* [What you need to do]: Retype the items from the line containing "Where should I click to: Cancel" through the line containing "Looking at the screenshot, I should click(325, 14).", keeping every line identical.

Data entries:

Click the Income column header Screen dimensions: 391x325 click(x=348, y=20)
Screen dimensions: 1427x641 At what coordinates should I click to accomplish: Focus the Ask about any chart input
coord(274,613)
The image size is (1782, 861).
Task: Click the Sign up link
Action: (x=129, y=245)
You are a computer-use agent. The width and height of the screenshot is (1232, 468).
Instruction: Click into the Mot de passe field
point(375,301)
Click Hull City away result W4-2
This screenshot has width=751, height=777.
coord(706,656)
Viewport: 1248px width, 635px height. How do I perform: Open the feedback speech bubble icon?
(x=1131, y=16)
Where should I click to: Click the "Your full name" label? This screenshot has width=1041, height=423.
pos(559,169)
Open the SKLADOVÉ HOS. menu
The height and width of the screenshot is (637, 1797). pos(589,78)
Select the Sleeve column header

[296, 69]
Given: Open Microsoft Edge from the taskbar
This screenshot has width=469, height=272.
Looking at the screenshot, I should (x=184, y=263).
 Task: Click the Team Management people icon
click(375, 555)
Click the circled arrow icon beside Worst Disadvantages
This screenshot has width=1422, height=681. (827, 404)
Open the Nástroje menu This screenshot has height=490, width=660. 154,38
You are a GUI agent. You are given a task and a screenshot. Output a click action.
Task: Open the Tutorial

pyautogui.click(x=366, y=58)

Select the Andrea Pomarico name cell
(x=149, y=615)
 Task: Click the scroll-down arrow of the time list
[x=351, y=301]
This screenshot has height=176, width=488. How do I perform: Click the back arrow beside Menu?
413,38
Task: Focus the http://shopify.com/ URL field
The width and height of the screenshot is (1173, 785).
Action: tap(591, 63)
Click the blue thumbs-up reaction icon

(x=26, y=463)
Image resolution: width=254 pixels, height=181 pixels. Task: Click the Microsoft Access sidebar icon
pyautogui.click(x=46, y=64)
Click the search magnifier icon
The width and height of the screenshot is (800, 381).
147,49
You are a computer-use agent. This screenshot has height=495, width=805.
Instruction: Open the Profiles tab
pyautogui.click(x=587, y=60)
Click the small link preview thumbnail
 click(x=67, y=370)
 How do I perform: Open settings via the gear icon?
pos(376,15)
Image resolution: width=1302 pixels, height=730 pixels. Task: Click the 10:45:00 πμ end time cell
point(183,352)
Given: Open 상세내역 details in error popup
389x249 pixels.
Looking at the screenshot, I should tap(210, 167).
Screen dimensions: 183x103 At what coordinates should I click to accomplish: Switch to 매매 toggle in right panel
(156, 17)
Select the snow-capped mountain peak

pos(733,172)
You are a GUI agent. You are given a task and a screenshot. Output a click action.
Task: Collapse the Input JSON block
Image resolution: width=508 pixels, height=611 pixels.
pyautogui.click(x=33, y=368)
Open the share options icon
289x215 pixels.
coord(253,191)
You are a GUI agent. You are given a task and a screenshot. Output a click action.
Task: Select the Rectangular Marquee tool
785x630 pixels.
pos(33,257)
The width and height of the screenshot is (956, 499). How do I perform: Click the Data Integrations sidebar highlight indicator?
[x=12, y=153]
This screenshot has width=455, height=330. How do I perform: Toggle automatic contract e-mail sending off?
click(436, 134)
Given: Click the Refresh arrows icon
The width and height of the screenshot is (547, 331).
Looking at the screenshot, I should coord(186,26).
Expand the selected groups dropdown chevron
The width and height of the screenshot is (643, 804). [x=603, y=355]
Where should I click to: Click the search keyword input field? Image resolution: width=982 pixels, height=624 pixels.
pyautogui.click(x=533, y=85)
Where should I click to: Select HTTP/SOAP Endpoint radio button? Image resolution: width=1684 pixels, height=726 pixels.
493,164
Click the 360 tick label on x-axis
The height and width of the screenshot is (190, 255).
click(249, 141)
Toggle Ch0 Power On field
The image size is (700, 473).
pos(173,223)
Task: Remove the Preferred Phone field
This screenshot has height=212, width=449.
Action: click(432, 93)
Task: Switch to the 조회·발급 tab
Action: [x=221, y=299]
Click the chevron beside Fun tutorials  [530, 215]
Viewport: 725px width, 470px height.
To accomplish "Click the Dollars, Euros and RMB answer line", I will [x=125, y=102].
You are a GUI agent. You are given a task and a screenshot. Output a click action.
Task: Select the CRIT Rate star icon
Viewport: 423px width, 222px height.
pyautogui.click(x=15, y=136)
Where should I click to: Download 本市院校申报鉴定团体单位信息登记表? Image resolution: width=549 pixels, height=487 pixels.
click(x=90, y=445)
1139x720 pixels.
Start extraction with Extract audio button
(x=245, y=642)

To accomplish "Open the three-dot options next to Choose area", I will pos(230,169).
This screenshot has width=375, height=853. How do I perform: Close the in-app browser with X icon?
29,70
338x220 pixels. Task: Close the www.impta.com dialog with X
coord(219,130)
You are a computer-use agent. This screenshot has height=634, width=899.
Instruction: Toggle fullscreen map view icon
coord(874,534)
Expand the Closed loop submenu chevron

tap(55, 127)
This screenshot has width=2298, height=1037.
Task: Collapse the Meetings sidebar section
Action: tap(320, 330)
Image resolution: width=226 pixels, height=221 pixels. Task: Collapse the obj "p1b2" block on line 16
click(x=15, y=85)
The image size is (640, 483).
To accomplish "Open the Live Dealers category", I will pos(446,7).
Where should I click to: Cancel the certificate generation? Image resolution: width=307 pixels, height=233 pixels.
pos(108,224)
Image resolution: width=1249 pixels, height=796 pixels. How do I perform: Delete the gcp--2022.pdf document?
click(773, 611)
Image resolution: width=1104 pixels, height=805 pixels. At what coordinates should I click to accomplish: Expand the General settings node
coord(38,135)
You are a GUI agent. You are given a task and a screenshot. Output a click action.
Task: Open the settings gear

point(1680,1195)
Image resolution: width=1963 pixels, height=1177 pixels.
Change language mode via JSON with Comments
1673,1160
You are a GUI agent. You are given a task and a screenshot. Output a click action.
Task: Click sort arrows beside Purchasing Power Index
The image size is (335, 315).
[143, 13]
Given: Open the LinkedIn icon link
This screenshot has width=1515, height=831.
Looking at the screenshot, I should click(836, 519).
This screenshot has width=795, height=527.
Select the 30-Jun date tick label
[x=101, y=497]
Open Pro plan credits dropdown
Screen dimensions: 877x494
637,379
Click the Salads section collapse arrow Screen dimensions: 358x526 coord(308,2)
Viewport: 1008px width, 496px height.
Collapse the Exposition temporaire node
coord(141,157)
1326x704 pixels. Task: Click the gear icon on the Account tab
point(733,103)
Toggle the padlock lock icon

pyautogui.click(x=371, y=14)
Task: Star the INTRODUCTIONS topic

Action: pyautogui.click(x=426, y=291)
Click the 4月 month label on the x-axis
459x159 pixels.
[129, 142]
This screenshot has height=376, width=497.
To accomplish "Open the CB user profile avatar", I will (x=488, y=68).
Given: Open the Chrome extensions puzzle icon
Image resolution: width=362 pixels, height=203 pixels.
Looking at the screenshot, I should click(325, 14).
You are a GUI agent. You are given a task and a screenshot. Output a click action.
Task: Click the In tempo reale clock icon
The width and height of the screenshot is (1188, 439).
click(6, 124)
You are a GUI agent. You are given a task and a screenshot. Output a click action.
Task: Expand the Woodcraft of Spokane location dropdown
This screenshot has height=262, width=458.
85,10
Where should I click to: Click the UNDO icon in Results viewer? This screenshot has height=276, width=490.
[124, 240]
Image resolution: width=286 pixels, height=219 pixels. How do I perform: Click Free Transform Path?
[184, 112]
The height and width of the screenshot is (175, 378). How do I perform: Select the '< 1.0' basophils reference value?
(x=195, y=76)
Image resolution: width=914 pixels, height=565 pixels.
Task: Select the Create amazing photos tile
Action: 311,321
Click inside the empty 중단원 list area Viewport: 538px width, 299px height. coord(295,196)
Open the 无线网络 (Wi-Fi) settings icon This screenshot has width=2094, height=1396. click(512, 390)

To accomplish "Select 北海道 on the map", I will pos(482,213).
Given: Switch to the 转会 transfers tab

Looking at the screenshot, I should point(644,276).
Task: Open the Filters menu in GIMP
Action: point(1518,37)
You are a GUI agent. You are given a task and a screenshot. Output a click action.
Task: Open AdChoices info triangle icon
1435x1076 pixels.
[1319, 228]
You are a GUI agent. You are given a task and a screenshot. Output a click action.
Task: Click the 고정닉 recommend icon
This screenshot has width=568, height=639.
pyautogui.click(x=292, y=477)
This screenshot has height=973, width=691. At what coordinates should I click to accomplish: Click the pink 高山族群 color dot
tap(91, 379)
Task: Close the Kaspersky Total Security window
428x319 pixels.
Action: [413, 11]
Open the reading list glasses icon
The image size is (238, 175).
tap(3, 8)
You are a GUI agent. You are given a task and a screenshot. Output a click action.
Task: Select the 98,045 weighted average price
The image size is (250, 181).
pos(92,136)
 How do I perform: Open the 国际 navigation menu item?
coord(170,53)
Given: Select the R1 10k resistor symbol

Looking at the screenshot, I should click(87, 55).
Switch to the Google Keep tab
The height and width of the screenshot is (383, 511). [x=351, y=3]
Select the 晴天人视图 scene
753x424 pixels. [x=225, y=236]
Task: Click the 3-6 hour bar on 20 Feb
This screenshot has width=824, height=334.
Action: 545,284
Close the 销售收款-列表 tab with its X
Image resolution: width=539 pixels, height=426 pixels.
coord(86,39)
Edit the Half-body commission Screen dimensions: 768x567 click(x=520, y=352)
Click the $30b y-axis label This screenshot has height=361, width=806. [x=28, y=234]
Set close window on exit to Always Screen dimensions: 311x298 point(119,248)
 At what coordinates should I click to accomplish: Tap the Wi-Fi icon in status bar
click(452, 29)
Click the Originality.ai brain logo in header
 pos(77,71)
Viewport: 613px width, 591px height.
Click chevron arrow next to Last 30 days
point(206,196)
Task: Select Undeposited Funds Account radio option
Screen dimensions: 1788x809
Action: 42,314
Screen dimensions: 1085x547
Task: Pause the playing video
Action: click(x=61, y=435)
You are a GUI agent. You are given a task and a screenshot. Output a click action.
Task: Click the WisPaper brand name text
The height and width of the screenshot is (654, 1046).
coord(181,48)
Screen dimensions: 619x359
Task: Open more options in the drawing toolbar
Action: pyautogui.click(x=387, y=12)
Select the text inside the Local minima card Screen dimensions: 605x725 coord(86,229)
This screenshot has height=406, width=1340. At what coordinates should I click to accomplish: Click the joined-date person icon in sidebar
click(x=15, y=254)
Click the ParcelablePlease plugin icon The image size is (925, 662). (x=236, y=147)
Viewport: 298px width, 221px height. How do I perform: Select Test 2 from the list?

* [Exercise output]:
Where should I click to: Cancel the certificate generation? Image resolution: width=307 pixels, height=233 pixels.
pos(108,224)
Image resolution: width=1249 pixels, height=796 pixels. How do I perform: Delete the gcp--2022.pdf document?
click(773, 611)
Image resolution: width=1104 pixels, height=805 pixels. At what coordinates should I click to accomplish: Expand the General settings node
coord(38,135)
You are a GUI agent. You are given a task and a screenshot. Output a click action.
Task: Open the settings gear

point(1680,1195)
Image resolution: width=1963 pixels, height=1177 pixels.
Change language mode via JSON with Comments
1673,1160
You are a GUI agent. You are given a task and a screenshot. Output a click action.
Task: Click sort arrows beside Purchasing Power Index
The image size is (335, 315).
[143, 13]
Given: Open the LinkedIn icon link
This screenshot has width=1515, height=831.
Looking at the screenshot, I should click(836, 519).
This screenshot has width=795, height=527.
Select the 30-Jun date tick label
[x=101, y=497]
Open Pro plan credits dropdown
Screen dimensions: 877x494
637,379
Click the Salads section collapse arrow Screen dimensions: 358x526 coord(308,2)
Viewport: 1008px width, 496px height.
Collapse the Exposition temporaire node
coord(141,157)
1326x704 pixels. Task: Click the gear icon on the Account tab
point(733,103)
Toggle the padlock lock icon

pyautogui.click(x=371, y=14)
Task: Star the INTRODUCTIONS topic

Action: pyautogui.click(x=426, y=291)
Click the 4月 month label on the x-axis
459x159 pixels.
[129, 142]
This screenshot has height=376, width=497.
To accomplish "Open the CB user profile avatar", I will (x=488, y=68).
Given: Open the Chrome extensions puzzle icon
Image resolution: width=362 pixels, height=203 pixels.
Looking at the screenshot, I should click(325, 14).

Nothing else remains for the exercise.